## Study text
======

Figure 3: Infilling enables ultra-compact prompts—significantly higher accuracy at a fraction of the prompt length compared to in-context learning baselines on GSM8K.
Further, on SummEval (LLM-as-a-Judge), infilled prompts generated via FS+RO models yield highest correlations with human judgments, outperforming manually constructed and externally optimized templates. The bidirectionality and learned template reconstruction from full-sequence SFT are essential—public checkpoints lacking FS masking show negligible human correlation with infilled prompts, confirming that the infilling ability is gated by training, not model architecture.
Figure 5: Prompt transfer evaluation shows infilled prompts (trained under FS+RO) consistently boost evaluation metrics across LLaDA checkpoints on SummEval.
Figure 2: For Dream checkpoints on GSM8K, the infilled prompt (red star) achieves best-in-class accuracy with far fewer tokens than extensive few-shot setups.
Diffusion Perplexity and Template Analysis
Analysis with the diffusion perplexity (PPL) metric shows that full-sequence masking produces robust generalization and substantially lower perplexity on diverse tasks—evidence that the model's learned distribution aligns better with downstream data.

======

## Data listing
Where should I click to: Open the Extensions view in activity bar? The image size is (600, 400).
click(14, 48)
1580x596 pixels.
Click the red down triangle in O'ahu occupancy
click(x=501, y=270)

======

## Tasks to carry out
**a.** Give the number of each figure whose caption appears in the text on prompt infilling, in the order they appear.
**b.** Continue the text on prompt infilling from its final sentence, which ends "aligns better with downstream data."

## Answer list
**a.** Figure 3, Figure 5, Figure 2

**b.**
Template-dependent results show that prompt formats used during fine-tuning (e.g., the Judge template) are recovered with minimal perplexity by full-sequence-masked models, speaking to their generalized infilling proficiency.
Prompt Transfer and Combination with Prompt Optimization
Experiments demonstrate that infilled prompts generated by well-trained dLMs can be ported to weaker or differently-trained models, improving their evaluation performance. Moreover, dLM infilling is complementary to external prompt optimization techniques (e.g., evolutionary search [GEPA], hill-climbing [COPRO]). Applying infilling to prompts generated by optimization pipelines can further refine and localize edits in templates, achieving compounded gains in human correlation metrics.
Implications and Future Directions
This work establishes that the primary limitation in recent dLMs' prompt infilling capability is not architectural, but resides solely in training protocol. Full-sequence masking is a low-overhead prescription that unlocks latent capacities intrinsic to diffusion-based modeling.
The theoretical implication is significant: modern architectures may harbor dormant capabilities not expressed due to under-exposure in training, suggesting that capacity-based innovation should extend beyond architecture to encompass fine-tuning objectives and curriculum design.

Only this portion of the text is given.